练习目标 — 续写下面这篇讲数字翻倍后是否仍为原数各位数字排列的题解，从它停住的地方接着写。

所给文本 —
※
Now you are suppose to check if there are more numbers with this property. That is, double a given number with k digits, you are to tell if the resulting number consists of only a permutation of the digits in the original number.
Input Specification:
Each input contains one test case. Each case contains one positive integer with no more than 20 digits.
Output Specification:
For each test case, first print in a line “Yes” if doubling the input number gives a number that consists of only a permutation of the digits in the original number, or “No” if not. Then in the next line, print the doubled number.
Sample Input:
1234567899
Sample Output:
Yes
2469135798
题目解读:
大概意思即:给你一个数,观察其2倍是否为原先各位数字的新的排列组合。(此处隐含一个条件,即新的数字与原有数字位数相同)
解题思路:
由于输入数字可达20位,int型不再合适,并且要统计各位数字,比较是否为排列组合,我们选择char数组,直接将各位数字分开
答案:
#include<stdio.h>
#include<string.h>
#define maxsize 25//设置数组长度并留出余量
int test(int part1[],int part2[]);//声明比较函数
void divide(char num[],int part[]);//声明统计函数
int multi(char num[]);//声明乘法函数
int main()
{
char num[maxsize];
int part1[10]={0},part2[10]={0};//两个数组分别用来统计新旧两个数0-9十个数字的出现次数
scanf("%s",num);
divide(num,part1);//对原数据分割统计
if(!multi(num))//计算新数据,并比较位数(比较过程在乘法函数内)
※
所给数据 —
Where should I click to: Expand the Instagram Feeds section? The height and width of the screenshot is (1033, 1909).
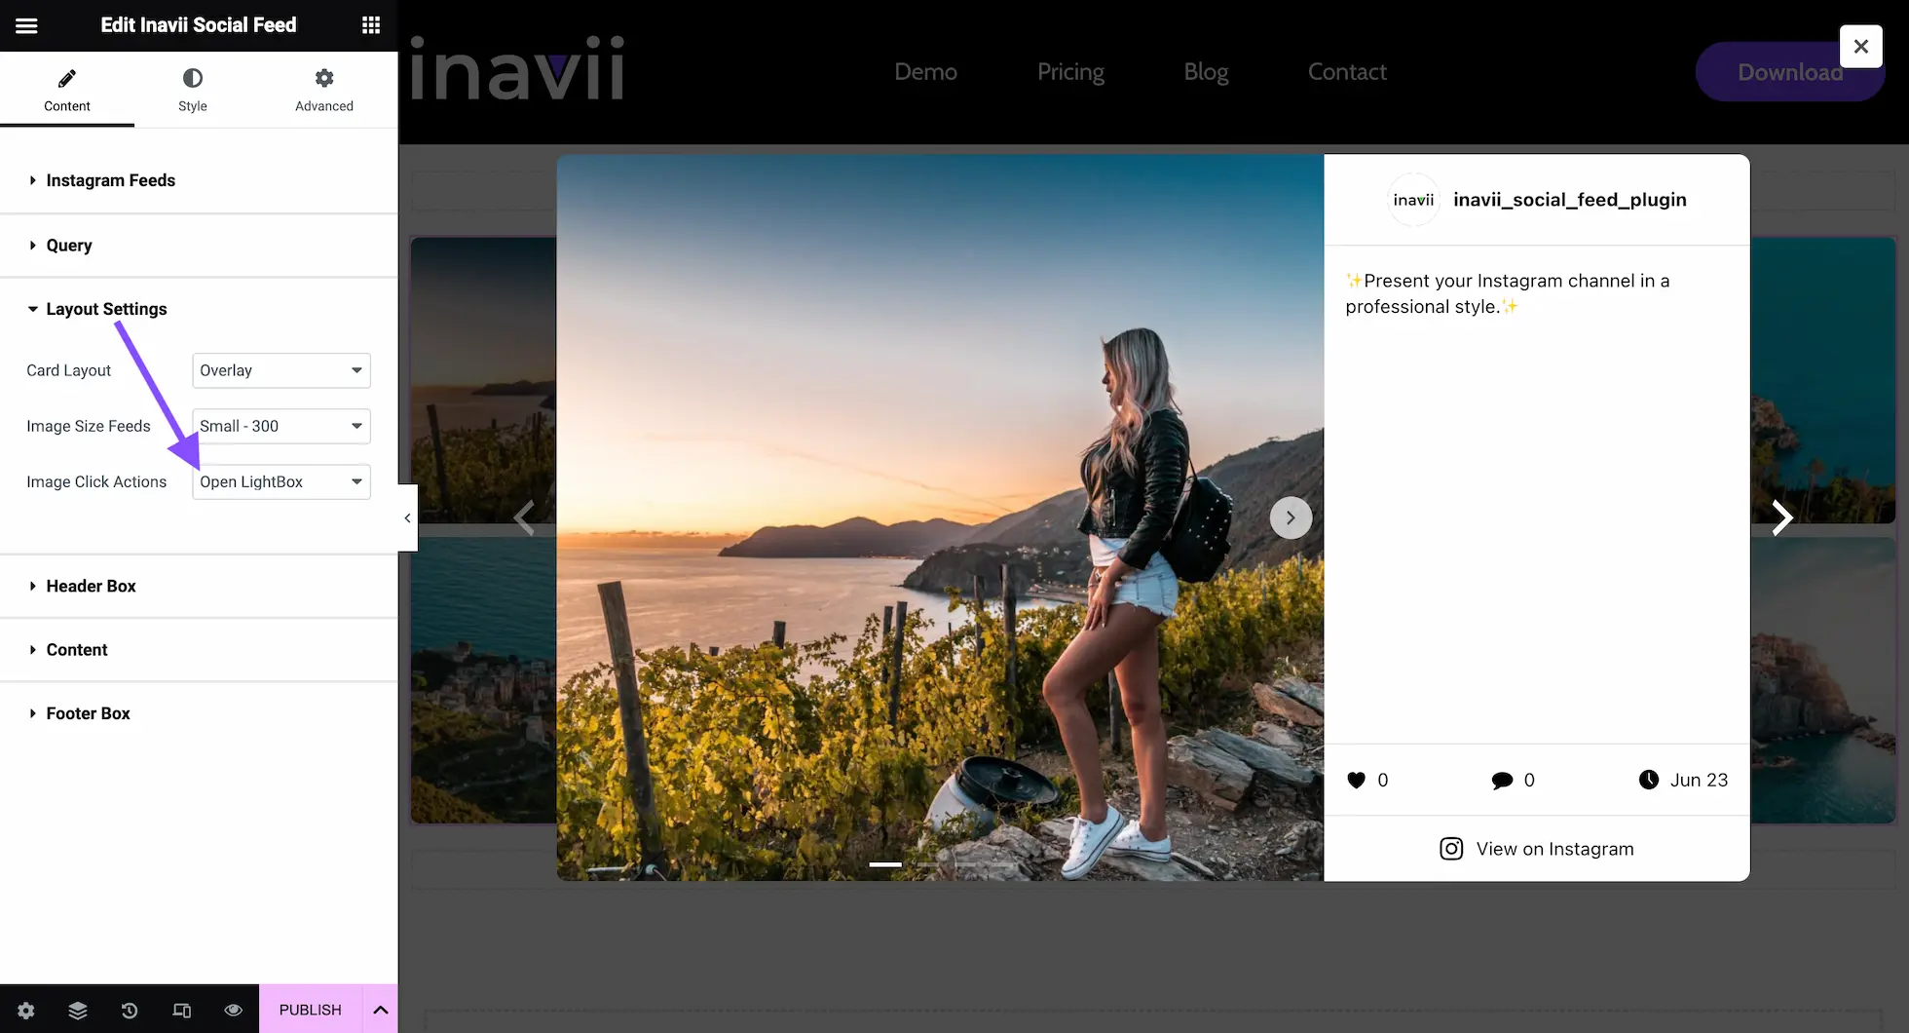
※
书面回答 —
{
return 0;//新旧数字位数不同,不可能为排列组合,强制结束程序
}
divide(num,part2);分割统计新数据
if(test(part1,part2))//以下为输出部分
{
printf("Yes\n");
}
else
{
printf("No\n");
}
printf("%s",num);
return 0;
}
int test(int part1[],int part2[])//比较函数
{
int i;
for(i=0;i<10;i++)
{
if(part1[i]!=part2[i])
{
return 0;//0-9任何一个数字出现次数不同则不是
}
}
return 1;
}
void divide(char num[],int part[])
{
int max=strlen(num);
int i,ind;
for(i=0;i<10;i++)
{
part[i]=0;
}//初始化统计数组
for(i=0;i<max;i++)
{
ind=num[i]-'0';//计算在统计数组中的下标
part[ind]++;
}
}
int multi(char num[])
{
int carry=0,i,max,cont;//初始设进位为0
max=strlen(num);
for(i=max-1;i>=0;i--)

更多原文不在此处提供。